>> start PAGE TEXT
Introduction

I’m lucky to know lots of very creative and thoughtful people here at Element14, and in my everyday work and play. I spend as much time with them as possible because I learn so much.

 

If I throw out a problem at people I’ll inevitably get back some possible solutions, and I then use some engineering experience to convert it into a physical project. Engineers love to problem-solve, and they love to create things. If you’re lucky enough to be able to come up with good ideas and want to take things to the next level, with a bit of practice you can build your own prototypes and projects. It is an invaluable skill because otherwise hiring an engineer to turn your ideas into even just a prototype is a $100k endeavour.

 

Time is short, and it is sometimes quicker to understand how to do something by seeing it rather than learning it from first principles. It is also good to have an aim or an assigned task.

 

The (arbitrary) task for this blog post will be to get the Pi to draw a Christmas tree, with zero programming experience. Drawing this is sufficiently non-trivial, yet is still close enough to a ‘Hello World’ project for beginners. For this project, some graph paper may be handy to sketch/visualize shapes and co-ordinates. No programming experience is needed.

 

Getting Ready

This project involves graphics and the Pi needs a ‘graphics library’ or engine to be installed. To do this, open a Terminal window by going into the menu on the Pi and clicking on Accessories -> Terminal

 

Next, type the following in that window:

sudo apt-get install libg2-dev

 

You may be prompted for your password. Some messages will appear, and eventually you should see it successfully complete. The graphics library is installed!

 

Stick Man

stick-only.png

The code below implements a stick man and a pile of boxes (Christmas presents). It can be run in four easy steps.

 

  1. Transfer the code below into a file and save it on the Pi in your home folder. There are a couple of ways to do this:
    • One way is to copy-and-paste (tip: To copy the code from this website, it is best to click on View Plain and then in the new window that opens, right-click and choose Select All and then right-click again and choose Copy).
    • The other way (easier) is to get the Pi to retrieve the code automatically. To do that, open a Terminal window as before (by going into the menu on the Pi and clicking on Accessories -> Terminal) and then type in the window:
wget -q https://github.com/shabaz123/stick-man-and-xmas/raw/master/stick.c 

 

  1. Open a Terminal window as before if you don't have one currently open.
  2. Type the following inside the window:
gcc stick.c -lg2 -o stick

 

  1. If you get no error message then you’re ready to run the program. To run it, type this:
./stick

 

Code for Stick Man (Click on View Plain):

/****************************
* Stick Man
*
* rev 1 June 2017
****************************/


// include
#include <stdio.h>
#include <g2.h>
#include <g2_X11.h>


// defines
#define width 200
#define height 300


/****************************
* main program
****************************/
int
main(void)
>> end PAGE TEXT
:: SHORT TASK ::
Render this sentence from the Raspberry Pi graphics tutorial in Spanish: "Engineers love to problem-solve, and they love to create things."
>> start DATA ENTRIES
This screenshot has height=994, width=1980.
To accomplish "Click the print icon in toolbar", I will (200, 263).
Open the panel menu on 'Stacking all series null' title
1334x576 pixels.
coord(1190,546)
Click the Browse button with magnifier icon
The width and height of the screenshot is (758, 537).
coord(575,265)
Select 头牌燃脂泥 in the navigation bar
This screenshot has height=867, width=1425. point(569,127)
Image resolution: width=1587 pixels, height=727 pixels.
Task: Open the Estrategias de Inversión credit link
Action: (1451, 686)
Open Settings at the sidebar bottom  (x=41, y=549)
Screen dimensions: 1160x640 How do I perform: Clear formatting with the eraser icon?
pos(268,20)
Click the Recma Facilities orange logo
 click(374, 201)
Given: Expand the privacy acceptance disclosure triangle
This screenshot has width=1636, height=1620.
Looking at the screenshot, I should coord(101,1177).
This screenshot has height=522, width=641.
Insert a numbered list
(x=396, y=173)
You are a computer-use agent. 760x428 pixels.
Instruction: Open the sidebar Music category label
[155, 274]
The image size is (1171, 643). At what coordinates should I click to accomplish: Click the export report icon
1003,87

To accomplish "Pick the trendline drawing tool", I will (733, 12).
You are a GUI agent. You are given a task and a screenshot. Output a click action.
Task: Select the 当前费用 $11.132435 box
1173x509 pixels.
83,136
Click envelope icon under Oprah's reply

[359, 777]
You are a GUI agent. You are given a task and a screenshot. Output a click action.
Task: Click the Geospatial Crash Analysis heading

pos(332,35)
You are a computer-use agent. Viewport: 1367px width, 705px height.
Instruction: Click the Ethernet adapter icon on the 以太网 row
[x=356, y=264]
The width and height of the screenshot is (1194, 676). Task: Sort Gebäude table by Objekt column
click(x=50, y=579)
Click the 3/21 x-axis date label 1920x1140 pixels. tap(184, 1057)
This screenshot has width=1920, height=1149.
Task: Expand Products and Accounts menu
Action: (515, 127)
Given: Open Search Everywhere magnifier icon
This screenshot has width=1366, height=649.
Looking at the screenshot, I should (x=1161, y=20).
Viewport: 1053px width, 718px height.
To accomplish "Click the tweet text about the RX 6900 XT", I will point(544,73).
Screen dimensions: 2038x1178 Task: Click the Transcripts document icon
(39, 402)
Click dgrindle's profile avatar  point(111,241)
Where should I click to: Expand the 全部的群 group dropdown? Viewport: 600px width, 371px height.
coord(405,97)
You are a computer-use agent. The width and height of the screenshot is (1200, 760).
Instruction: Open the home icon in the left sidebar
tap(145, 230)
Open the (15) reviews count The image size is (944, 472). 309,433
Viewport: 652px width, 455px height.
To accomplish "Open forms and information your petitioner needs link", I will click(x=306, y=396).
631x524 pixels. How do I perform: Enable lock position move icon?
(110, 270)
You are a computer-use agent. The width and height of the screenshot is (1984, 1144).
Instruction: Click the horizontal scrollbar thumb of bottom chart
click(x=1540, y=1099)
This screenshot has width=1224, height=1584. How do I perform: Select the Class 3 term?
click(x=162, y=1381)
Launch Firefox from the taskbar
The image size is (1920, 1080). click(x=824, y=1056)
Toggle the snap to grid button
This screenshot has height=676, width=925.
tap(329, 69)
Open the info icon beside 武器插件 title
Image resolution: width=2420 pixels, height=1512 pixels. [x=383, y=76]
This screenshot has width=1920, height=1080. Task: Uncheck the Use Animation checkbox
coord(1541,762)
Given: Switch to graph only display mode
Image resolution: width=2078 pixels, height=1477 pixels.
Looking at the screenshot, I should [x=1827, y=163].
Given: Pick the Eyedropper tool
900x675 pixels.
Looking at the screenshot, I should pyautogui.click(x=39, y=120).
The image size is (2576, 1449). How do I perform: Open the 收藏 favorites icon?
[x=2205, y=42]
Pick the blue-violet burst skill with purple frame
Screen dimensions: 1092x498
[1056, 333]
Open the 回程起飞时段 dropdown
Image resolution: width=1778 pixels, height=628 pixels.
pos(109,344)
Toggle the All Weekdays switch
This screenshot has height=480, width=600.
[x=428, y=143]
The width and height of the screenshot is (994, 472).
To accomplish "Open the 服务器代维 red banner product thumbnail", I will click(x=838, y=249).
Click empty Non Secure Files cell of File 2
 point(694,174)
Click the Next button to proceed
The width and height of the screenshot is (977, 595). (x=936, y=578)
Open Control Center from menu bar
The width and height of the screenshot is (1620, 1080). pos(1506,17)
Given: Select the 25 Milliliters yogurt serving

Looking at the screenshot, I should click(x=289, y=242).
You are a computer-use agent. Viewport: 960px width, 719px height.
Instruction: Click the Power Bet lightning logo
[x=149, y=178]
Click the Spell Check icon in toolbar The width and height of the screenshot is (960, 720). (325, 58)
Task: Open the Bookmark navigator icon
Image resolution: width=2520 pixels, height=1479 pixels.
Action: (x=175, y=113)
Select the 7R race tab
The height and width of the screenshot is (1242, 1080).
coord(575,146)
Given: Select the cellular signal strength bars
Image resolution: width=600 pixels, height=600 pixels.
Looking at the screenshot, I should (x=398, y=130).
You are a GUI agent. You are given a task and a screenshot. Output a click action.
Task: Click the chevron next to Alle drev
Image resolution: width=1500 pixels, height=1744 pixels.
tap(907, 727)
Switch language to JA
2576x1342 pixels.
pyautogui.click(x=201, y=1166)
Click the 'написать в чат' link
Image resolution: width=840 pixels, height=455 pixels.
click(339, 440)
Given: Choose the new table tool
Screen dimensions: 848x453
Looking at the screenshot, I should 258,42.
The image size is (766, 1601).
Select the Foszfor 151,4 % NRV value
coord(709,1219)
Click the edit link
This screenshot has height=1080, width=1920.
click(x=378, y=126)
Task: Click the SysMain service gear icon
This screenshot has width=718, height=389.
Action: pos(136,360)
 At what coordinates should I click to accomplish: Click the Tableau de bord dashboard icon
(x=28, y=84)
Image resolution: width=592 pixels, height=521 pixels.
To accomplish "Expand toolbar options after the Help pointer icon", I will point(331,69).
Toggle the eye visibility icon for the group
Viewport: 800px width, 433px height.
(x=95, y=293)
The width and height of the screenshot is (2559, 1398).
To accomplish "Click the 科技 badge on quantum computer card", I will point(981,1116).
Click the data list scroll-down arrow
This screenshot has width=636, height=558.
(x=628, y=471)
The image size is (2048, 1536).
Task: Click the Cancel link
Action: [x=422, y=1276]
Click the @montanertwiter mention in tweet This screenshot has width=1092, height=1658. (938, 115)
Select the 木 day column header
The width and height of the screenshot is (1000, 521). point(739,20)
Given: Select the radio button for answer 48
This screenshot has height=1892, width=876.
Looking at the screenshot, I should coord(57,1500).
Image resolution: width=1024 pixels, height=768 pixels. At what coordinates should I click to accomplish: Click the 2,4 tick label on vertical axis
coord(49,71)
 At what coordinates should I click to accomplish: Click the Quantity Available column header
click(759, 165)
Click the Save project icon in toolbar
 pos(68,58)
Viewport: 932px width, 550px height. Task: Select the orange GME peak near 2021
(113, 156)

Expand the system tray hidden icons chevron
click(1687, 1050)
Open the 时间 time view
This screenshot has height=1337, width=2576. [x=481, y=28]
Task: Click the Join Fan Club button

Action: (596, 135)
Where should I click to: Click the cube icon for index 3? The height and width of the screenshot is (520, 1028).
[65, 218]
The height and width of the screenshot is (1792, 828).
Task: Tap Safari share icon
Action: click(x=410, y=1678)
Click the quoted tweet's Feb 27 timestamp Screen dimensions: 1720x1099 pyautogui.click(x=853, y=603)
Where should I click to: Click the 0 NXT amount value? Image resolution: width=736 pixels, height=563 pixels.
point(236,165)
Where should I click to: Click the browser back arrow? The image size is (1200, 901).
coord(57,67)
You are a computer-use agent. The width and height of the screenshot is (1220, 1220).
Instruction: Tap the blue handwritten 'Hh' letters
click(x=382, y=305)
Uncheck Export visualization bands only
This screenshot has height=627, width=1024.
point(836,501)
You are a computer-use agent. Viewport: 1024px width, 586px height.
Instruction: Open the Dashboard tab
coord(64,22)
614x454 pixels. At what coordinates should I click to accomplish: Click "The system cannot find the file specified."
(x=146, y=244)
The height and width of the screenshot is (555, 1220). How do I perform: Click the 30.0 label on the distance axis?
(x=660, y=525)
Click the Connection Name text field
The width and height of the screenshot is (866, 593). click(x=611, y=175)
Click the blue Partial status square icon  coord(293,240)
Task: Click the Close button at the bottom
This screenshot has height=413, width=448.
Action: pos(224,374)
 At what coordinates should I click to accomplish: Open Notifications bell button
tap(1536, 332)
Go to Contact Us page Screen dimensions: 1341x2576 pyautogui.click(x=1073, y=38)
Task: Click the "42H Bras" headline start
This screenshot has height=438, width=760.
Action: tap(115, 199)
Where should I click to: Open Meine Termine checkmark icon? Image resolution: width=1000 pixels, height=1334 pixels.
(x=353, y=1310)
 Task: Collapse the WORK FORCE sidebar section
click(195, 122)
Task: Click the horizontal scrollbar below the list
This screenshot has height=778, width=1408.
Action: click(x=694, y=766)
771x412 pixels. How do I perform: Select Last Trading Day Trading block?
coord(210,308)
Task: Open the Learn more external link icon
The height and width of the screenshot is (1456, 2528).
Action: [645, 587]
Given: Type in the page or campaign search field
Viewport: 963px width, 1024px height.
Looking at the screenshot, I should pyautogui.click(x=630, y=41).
>> end DATA ENTRIES
:: RESPONSE TO THIS EXERCISE ::
A los ingenieros les encanta resolver problemas, y les encanta crear cosas.